From: Johannes Weiner <hidden>
Date: 2011-08-08 23:19:34
Also in: lkml

On Mon, Aug 08, 2011 at 11:47:04PM +0200, Michal Hocko wrote:

On Mon 08-08-11 20:47:38, Johannes Weiner wrote:
[...]

quoted

--- a/mm/memcontrol.c
+++ b/mm/memcontrol.c

@@ -2071,7 +2071,6 @@ struct memcg_stock_pcp {
 #define FLUSHING_CACHED_CHARGE	(0)
 };
 static DEFINE_PER_CPU(struct memcg_stock_pcp, memcg_stock);
-static DEFINE_MUTEX(percpu_charge_mutex);
 
 /*
  * Try to consume stocked charge on this cpu. If success, one page is consumed

@@ -2178,7 +2177,8 @@ static void drain_all_stock(struct mem_cgroup *root_mem, bool sync)
 
 	for_each_online_cpu(cpu) {
 		struct memcg_stock_pcp *stock = &per_cpu(memcg_stock, cpu);
-		if (test_bit(FLUSHING_CACHED_CHARGE, &stock->flags))
+		if (mem_cgroup_same_or_subtree(root_mem, stock->cached) &&
+				test_bit(FLUSHING_CACHED_CHARGE, &stock->flags))
 			flush_work(&stock->work);
 	}
 out:

This hunk triggers a crash for me, as the draining is already done and
stock->cached reset to NULL when dereferenced here.  Oops is attached.

Thanks for catching this. We are racing synchronous drain from
force_empty and async drain from reclaim, I guess.

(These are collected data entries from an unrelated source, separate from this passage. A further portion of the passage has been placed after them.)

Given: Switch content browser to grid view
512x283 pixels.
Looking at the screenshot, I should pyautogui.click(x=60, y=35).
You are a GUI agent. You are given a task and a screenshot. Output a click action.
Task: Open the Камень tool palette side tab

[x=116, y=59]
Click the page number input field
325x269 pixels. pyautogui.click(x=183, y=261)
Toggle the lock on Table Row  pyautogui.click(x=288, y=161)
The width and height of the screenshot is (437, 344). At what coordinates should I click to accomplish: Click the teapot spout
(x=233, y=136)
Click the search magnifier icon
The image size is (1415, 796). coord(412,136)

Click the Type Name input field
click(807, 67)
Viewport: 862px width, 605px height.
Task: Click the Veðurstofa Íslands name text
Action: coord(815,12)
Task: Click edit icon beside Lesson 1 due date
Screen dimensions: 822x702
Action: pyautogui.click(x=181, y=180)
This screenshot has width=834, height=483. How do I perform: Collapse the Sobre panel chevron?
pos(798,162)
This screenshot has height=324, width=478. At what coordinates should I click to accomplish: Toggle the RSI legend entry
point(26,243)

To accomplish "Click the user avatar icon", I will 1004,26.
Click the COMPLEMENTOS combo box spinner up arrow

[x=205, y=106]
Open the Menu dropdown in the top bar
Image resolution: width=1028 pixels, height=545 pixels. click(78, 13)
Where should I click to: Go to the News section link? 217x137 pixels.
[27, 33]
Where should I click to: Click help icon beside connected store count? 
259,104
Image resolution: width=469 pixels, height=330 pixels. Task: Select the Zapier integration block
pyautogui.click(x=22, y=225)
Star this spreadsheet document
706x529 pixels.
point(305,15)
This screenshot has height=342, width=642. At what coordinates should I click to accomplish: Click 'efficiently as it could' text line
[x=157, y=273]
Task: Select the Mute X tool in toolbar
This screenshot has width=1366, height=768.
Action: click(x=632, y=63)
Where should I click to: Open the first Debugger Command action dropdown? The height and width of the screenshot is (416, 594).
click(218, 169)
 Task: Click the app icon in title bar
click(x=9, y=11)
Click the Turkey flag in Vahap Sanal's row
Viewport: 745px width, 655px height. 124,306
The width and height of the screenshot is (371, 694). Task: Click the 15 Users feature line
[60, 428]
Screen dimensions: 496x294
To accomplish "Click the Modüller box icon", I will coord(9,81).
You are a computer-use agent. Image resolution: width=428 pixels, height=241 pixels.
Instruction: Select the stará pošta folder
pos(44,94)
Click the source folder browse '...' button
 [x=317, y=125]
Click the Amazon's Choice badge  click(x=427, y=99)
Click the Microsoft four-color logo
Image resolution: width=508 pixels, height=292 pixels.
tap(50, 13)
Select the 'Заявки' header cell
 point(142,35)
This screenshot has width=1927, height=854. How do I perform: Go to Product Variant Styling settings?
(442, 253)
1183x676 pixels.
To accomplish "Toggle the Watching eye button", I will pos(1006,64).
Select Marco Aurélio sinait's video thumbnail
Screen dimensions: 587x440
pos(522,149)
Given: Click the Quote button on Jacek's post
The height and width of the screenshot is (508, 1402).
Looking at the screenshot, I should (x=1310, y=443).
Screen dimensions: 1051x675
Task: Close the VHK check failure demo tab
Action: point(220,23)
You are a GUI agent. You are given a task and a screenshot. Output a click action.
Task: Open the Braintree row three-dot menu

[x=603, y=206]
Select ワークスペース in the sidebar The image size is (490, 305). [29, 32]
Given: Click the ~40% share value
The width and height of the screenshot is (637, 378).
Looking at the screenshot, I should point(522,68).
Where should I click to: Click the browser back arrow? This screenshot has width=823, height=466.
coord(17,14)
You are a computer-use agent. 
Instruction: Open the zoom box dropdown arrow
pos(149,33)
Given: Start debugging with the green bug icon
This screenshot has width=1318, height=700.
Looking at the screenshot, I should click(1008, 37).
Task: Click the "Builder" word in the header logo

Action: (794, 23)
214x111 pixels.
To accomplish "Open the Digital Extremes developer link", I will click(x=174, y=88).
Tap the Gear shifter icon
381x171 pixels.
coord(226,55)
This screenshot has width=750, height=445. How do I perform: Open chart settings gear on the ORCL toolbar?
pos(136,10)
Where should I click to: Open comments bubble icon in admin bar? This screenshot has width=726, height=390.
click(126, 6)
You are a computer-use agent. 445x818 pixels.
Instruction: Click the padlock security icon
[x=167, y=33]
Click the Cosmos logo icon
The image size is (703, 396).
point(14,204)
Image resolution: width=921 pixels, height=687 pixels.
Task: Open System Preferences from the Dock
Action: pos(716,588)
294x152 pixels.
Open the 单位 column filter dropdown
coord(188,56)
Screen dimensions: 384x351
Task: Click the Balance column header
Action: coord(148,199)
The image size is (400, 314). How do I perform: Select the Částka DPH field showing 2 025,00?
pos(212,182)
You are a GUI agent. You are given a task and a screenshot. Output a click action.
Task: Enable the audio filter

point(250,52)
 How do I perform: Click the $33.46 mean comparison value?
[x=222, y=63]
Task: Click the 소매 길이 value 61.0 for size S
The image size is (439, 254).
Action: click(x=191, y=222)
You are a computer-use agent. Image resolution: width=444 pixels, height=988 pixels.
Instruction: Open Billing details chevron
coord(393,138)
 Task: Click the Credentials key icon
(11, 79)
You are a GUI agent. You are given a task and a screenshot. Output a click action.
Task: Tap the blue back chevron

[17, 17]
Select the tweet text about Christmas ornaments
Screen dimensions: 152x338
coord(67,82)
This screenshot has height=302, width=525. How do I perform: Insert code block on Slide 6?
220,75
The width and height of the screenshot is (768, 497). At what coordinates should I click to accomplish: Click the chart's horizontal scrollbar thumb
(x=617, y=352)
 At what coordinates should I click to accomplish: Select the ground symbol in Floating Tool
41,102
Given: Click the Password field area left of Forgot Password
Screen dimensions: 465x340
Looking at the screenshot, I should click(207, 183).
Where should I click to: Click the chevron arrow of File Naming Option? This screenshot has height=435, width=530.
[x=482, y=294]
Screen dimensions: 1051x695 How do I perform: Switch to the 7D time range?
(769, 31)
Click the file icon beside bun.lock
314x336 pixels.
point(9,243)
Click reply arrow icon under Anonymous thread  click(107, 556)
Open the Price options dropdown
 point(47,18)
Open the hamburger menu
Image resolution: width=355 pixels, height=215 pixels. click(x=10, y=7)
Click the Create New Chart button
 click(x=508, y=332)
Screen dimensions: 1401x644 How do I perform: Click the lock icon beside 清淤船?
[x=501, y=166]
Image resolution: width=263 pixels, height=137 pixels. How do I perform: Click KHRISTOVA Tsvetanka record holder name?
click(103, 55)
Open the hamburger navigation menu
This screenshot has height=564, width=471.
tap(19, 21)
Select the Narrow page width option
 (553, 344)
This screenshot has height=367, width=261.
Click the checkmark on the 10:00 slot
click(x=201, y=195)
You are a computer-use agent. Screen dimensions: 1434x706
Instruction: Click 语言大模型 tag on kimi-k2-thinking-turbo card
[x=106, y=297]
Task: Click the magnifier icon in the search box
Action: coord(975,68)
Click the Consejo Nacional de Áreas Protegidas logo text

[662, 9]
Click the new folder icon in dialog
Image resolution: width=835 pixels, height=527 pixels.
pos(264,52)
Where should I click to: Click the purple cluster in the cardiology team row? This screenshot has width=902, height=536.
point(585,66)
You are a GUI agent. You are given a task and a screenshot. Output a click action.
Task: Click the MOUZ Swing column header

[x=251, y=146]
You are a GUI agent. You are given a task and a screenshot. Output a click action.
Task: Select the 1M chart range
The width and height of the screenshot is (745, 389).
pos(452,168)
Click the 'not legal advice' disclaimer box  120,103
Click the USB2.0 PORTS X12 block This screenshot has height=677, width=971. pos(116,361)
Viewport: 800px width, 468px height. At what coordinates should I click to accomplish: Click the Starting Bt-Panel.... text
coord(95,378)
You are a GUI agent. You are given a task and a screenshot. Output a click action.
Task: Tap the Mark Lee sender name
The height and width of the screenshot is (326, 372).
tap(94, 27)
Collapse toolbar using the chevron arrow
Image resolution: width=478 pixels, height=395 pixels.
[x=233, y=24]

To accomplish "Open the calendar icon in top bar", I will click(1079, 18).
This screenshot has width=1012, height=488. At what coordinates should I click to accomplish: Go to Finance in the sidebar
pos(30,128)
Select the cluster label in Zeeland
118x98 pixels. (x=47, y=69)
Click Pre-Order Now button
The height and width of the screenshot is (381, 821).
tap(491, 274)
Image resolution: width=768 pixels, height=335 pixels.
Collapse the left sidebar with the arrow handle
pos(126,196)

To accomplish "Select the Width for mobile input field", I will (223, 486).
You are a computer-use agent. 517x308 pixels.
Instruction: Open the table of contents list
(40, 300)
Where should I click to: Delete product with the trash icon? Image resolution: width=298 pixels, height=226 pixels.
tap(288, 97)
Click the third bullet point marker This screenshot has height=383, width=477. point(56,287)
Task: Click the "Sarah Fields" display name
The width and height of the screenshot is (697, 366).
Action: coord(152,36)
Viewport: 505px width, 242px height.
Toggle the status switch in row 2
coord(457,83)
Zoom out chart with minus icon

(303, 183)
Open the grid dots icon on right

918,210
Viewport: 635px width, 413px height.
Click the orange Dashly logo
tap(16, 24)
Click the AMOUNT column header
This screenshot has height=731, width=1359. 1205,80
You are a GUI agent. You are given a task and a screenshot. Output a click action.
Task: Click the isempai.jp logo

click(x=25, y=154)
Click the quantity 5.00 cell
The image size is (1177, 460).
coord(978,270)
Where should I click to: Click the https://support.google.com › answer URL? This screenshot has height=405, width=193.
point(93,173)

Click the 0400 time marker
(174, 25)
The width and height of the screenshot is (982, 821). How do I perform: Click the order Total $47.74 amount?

It's at the end of a benchmark where several tasks delete the cgroups.
There is no reclaim going on anymore, it must be several sync drains
from force_empty of different memcgs.

quoted hunk ↗ jump to hunk

Sync. checked whether it should wait for the work and the cache got
drained and set to NULL.  First of all we must not dereference the
cached mem without FLUSHING_CACHED_CHARGE bit test. We have to be
sure that there is some draining on that cache. stock->cached is set
to NULL before we clear the bit (I guess we need to add a barrier
into drain_local_stock). So we should see mem either as NULL or
still valid (I have to think some more about "still valid" part -
maybe we will need rcu_read_lock).

diff --git a/mm/memcontrol.c b/mm/memcontrol.c
index f4ec4e7..626c916 100644
--- a/mm/memcontrol.c
+++ b/mm/memcontrol.c

@@ -2197,8 +2197,10 @@ static void drain_all_stock(struct mem_cgroup *root_mem, bool sync)
 
 	for_each_online_cpu(cpu) {
 		struct memcg_stock_pcp *stock = &per_cpu(memcg_stock, cpu);
-		if (mem_cgroup_same_or_subtree(root_mem, stock->cached) &&
-				test_bit(FLUSHING_CACHED_CHARGE, &stock->flags))
+		struct mem_cgroup *mem = stock->cached;
+		if (test_bit(FLUSHING_CACHED_CHARGE, &stock->flags) &&
+				 mem && mem_cgroup_same_or_subtree(root_mem, mem)
+				)
 			flush_work(&stock->work);
 	}
 out:

This ordering makes sure that mem is a sensible pointer, but it still
does not pin the object, *mem, which could go away the femtosecond
after the test_bit succeeds.

quoted hunk ↗ jump to hunk

quoted

We have this loop in drain_all_stock():

	for_each_online_cpu(cpu) {
		struct memcg_stock_pcp *stock = &per_cpu(memcg_stock, cpu);
		struct mem_cgroup *mem;

		mem = stock->cached;
		if (!mem || !stock->nr_pages)
			continue;
		if (!mem_cgroup_same_or_subtree(root_mem, mem))
			continue;
		if (!test_and_set_bit(FLUSHING_CACHED_CHARGE, &stock->flags)) {
			if (cpu == curcpu)
				drain_local_stock(&stock->work);
			else
				schedule_work_on(cpu, &stock->work);
		}
	}

The only thing that stabilizes stock->cached is the knowledge that
there are still pages accounted to the memcg.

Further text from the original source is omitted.